In a recent article, the Chicago Tribune states that Wall Street analysts are “waking up from the dream” of Elon Musk’s Tesla following mass layoffs and lowered production of certain models.

Recently, concerns about the demand for Tesla vehicles have been reignited following the company’s announcement that it will be lowering the production hours spent on Model S and Model X vehicles. According to both current and former Tesla employees, the electric car maker has set significantly lower production targets for the Model S and X vehicles; this was later confirmed by Tesla.

It was also announced last week that Tesla would be cutting seven percent of its workforce; in an email to employees, CEO Elon Musk stated:

Looking ahead at our mission of accelerating the advent of sustainable transport and energy, which is important for all life on Earth, we face an extremely difficult challenge: making our cars, batteries and solar products cost-competitive with fossil fuels. While we have made great progress, our products are still too expensive for most people.

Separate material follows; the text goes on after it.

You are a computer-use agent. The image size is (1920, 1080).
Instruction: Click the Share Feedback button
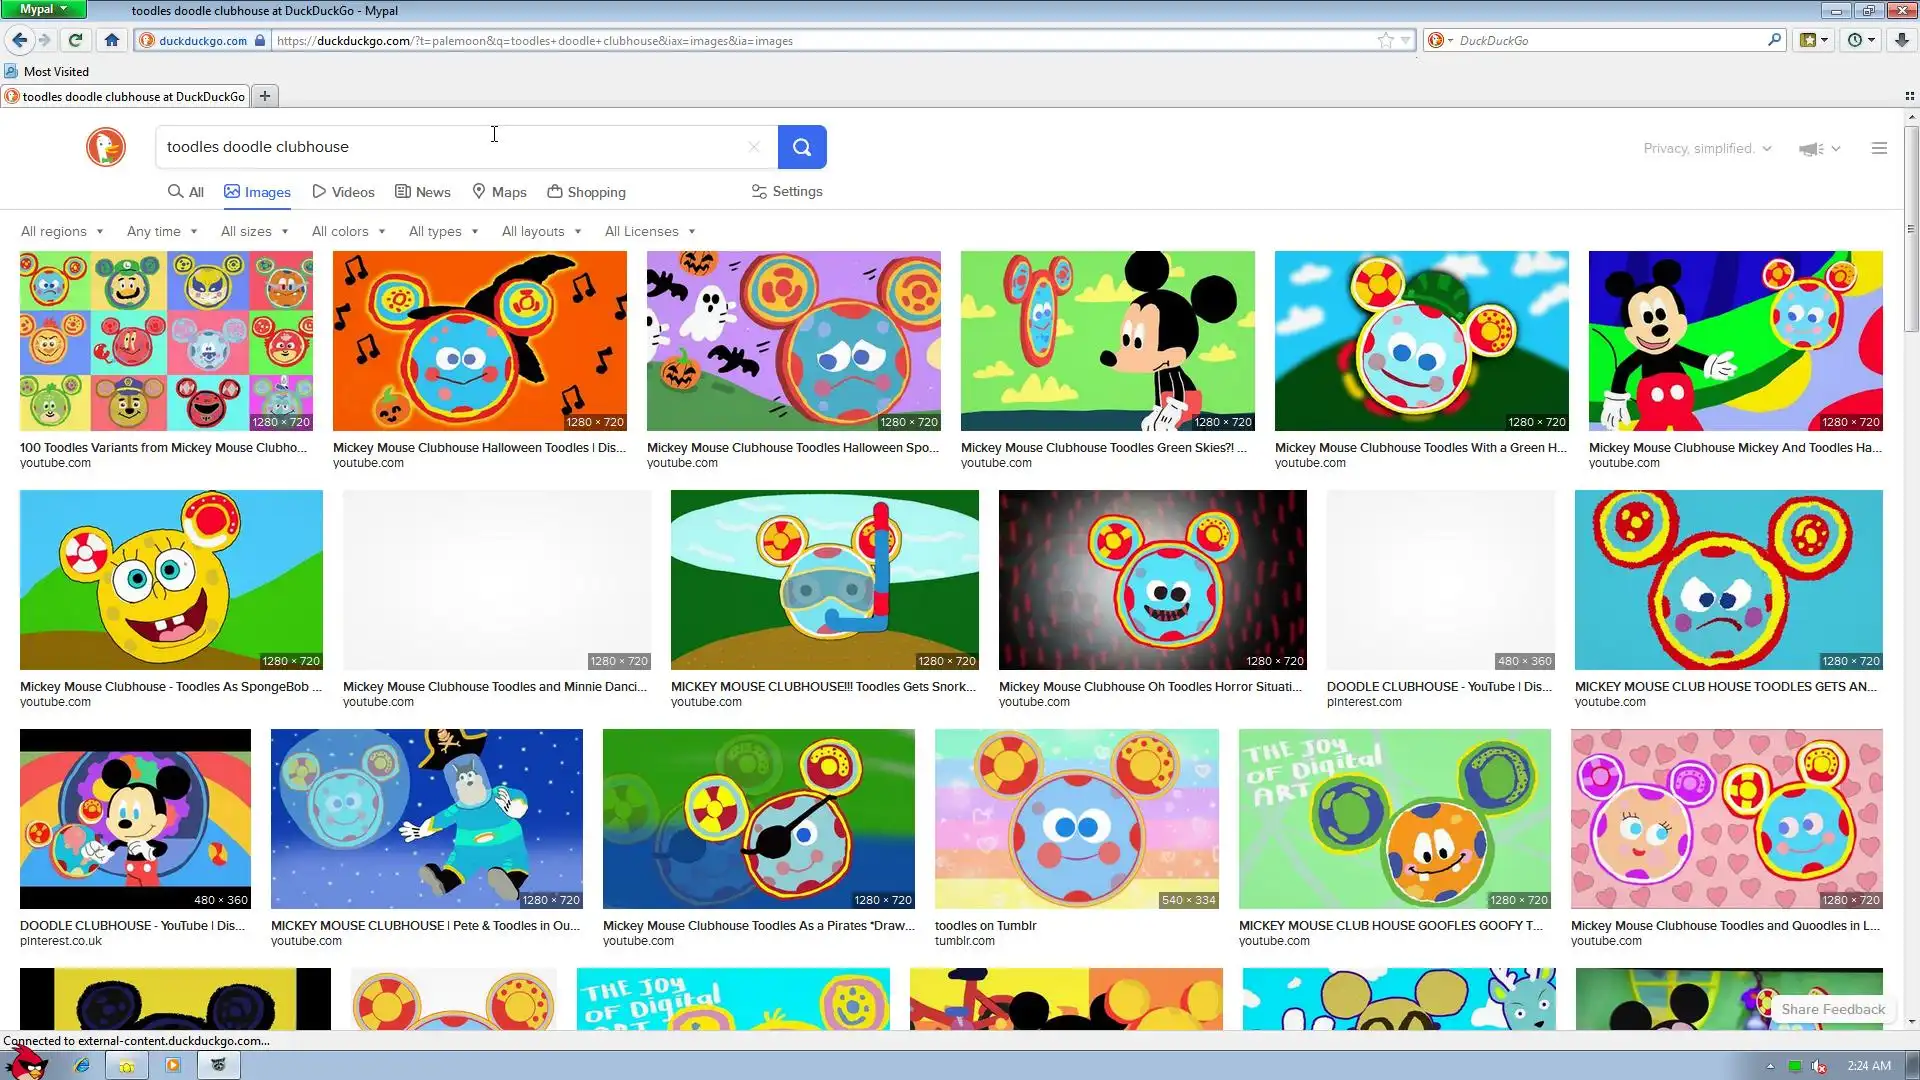point(1832,1009)
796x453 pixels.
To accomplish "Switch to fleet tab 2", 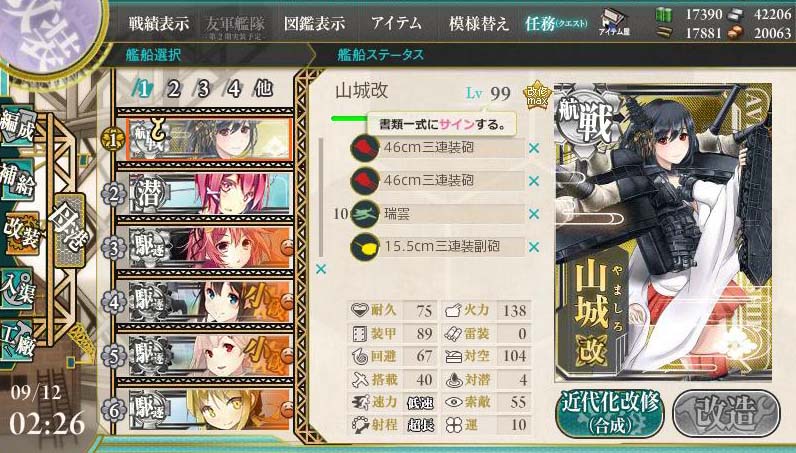I will (173, 89).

Now, the Chicago Tribune writes that Wall Street analysts are “waking up from the dream” of Tesla. The article in the Tribune states:

Elon Musk‘s electric-auto giant Tesla said Wednesday it has curbed production for some of its most expensive vehicles after its second mass layoff in seven months, fueling concern over the company’s ability to survive without making as many of the top-dollar cars that helped it become a household name.

 

The Tribune notes that Tesla has faced production and delivery issues for some time now:

But Tesla has struggled for months to handle production, cost and delivery issues surrounding the Model 3, and Musk has said the company can’t sell the car at its long-promised price of $35,000 while remaining profitable. Wall Street analysts have said the company has not yet proven it can lose out on those premium sales and still function in a competitive market.

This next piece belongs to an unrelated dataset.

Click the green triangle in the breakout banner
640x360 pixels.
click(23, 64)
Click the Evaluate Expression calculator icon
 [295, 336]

“While the strategy … to bring cost down for the low end had good intentions, we believe Tesla underestimated the cost curves and manufacturing side of the equation,” RBC Capital Markets analyst Joseph Spak wrote in a note to clients this week titled, “Waking up from the dream.” Thirty-four months after Tesla promised a $35,000 Model 3, “the car still does not exist.”

 

But Wall Street analysts are reportedly not convinced according to the Tribune:

The company said in a statement Wednesday the drawdown was due to efficiency improvements on its factory line and “would give us the flexibility to increase our production capacity in the future as needed.”

Tesla earned a record quarterly profit last year, but Musk warned this month that its most recent quarter would “with great difficulty, effort and some luck” likely only show “a tiny profit.” The company will offer more detail when it reveals its newest quarterly financial report next week, a spokesman said.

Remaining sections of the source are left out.